Numerical modelling of fluid flow and heat transport in geothermal reservoirs can be very challenging. One reason is the broad range of length-scales that control the flow behaviour, spanning several orders of magnitude from fractures (millimetre-scale) and wells (metre-scale) to facies architecture and faults (kilometre-scale). The usual approach for modelling geothermal reservoirs is to discretise the equations using the finite-volume method and variants thereof to ensure mass conservation, subdividing space onto a fixed, structured mesh. However, using a fixed mesh resolution across the entire model domain can be very computationally expensive, and prohibitive if the model must resolve many length-scales.

Here we report an efficient method to apply dynamic adaptive mesh optimisation (DAMO) to model geothermal reservoirs. DAMO is widely used in other areas of computational fluid dynamics because it offers significant advantages in providing higher resolution, multi-scale solutions at much lower computational cost. However, application of DAMO to geothermal reservoir modelling has so far been very limited.

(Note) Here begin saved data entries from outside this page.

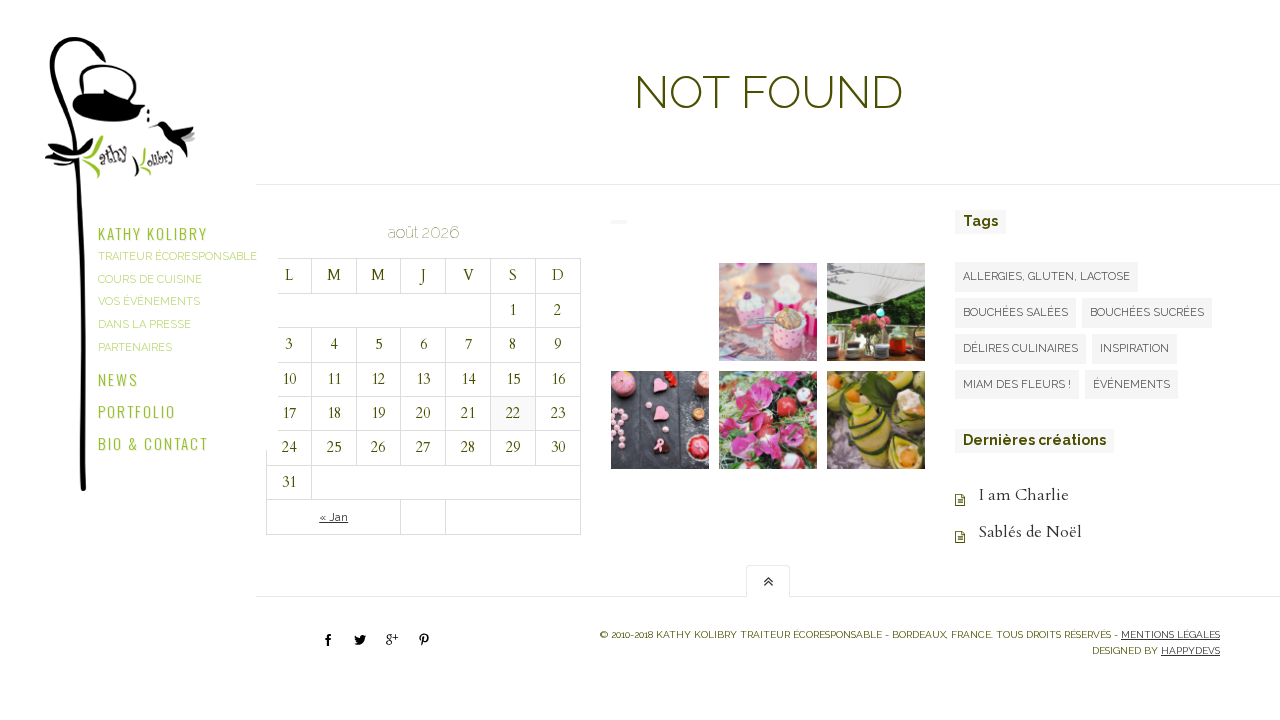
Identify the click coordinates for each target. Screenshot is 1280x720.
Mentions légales (1170, 634)
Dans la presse (144, 324)
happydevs (1190, 650)
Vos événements (149, 301)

The method reported here uses a surface-based representation of all geological heterogeneity that should be captured in the model. The numerous surfaces in the model represent geologic features such as faults, fractures, and boundaries between rock types with different material properties. The surfaces bound rock volumes, termed geologic domains, within which material properties are constant. When simulating flow and heat transport, the mesh dynamically adapts to optimise the representation of key solutions metrics of interest such as temperature, pressure, flow velocity or fluid saturation, but the surface architecture is preserved. The advantage of this approach is that up-, cross- or down-scaling of material properties during DAMO is not required, as the properties are uniform within each geologic domain.

We demonstrate the method using a number of example problems, including complex wells. Another advantage of our approach is that well trajectories are accurately represented as the mesh conforms to the wells. The well trajectory is also preserved during DAMO. We show that more accurate results are obtained at lower computational cost as compared to conventional, fixed mesh approaches.